The request: List every cited source in the passage on religious freedom below, giving the authors, year and pages of each.

** Start Provided text **

On a more basic level, religious freedom is a core freedom deeply connected to other freedoms, such as freedom of speech and assembly, yet distinct from them. As argued by
Finke (
2013, pp. 301–2):
Virtually all of the freedoms listed in the UN’s Universal Declaration of Human Rights can offend or threaten a cultural majority, and, as a result, all require state support to ensure the freedom is protected. Religious freedoms are no exception. Like other freedoms, protecting religious freedoms can be both inconvenient and costly. Even when the state lacks explicit motives for restricting religious freedoms, the state often allows restrictions to arise because it lacks either the motive or the ability to protect such freedoms.
In fact, “when stripped to the core, religious freedoms can be viewed as an extension or even a duplication of other human rights” (
Finke and Mataic 2020, p. 128). Yet, despite similarities with other freedoms, “religion holds a distinctive relationship with the state and larger culture. While all human rights depend on political support and state protections, the nature of religion-state relationships poses unique challenges for protecting religious freedoms and carries increased risks if these freedoms are not protected” (
Finke and Mataic 2019, p. 687).

** End Provided text **
** Start Dataset excerpt **

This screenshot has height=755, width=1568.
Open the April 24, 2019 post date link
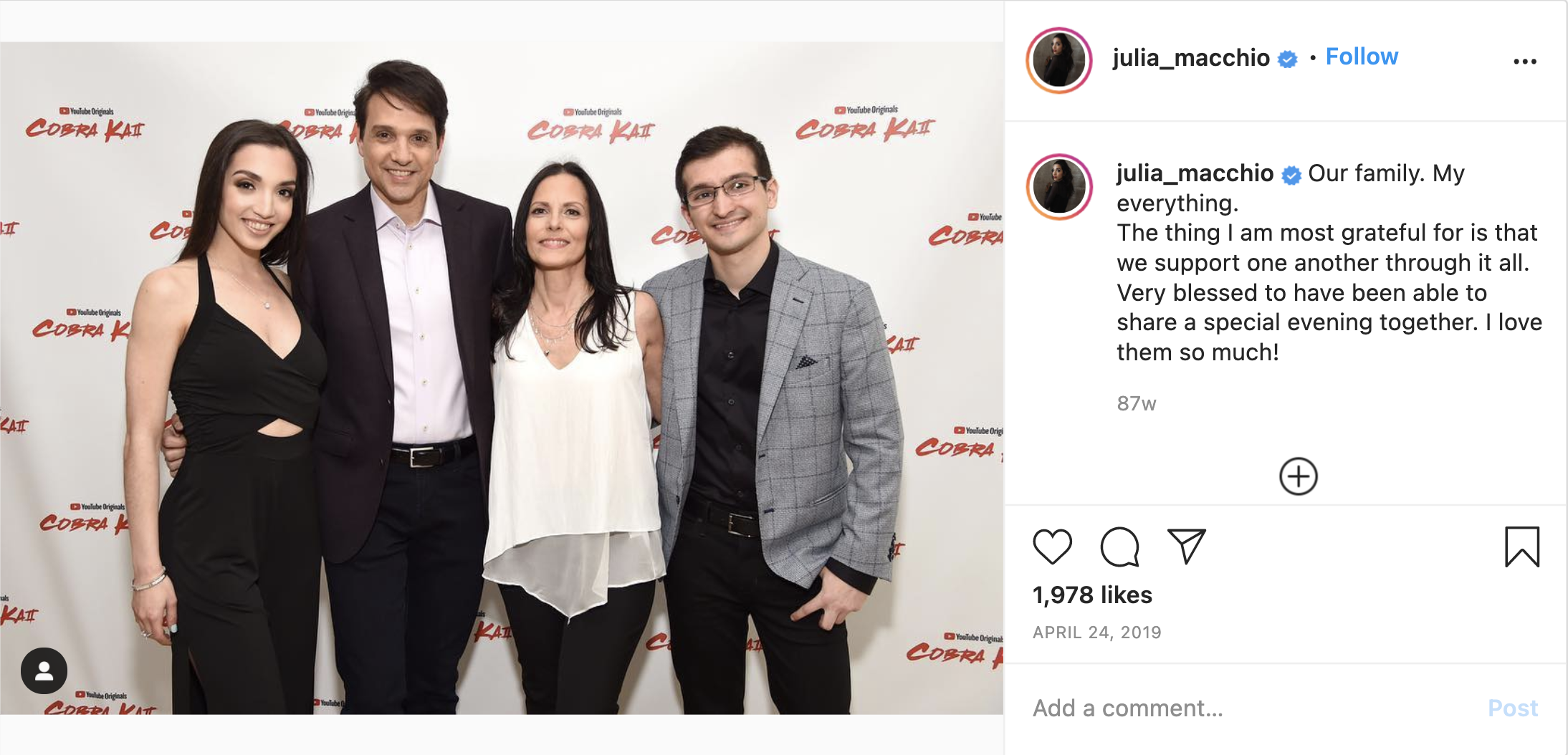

** End Dataset excerpt **

Solved exercise:
- Finke, 2013, pp. 301–2
- Finke and Mataic, 2020, p. 128
- Finke and Mataic, 2019, p. 687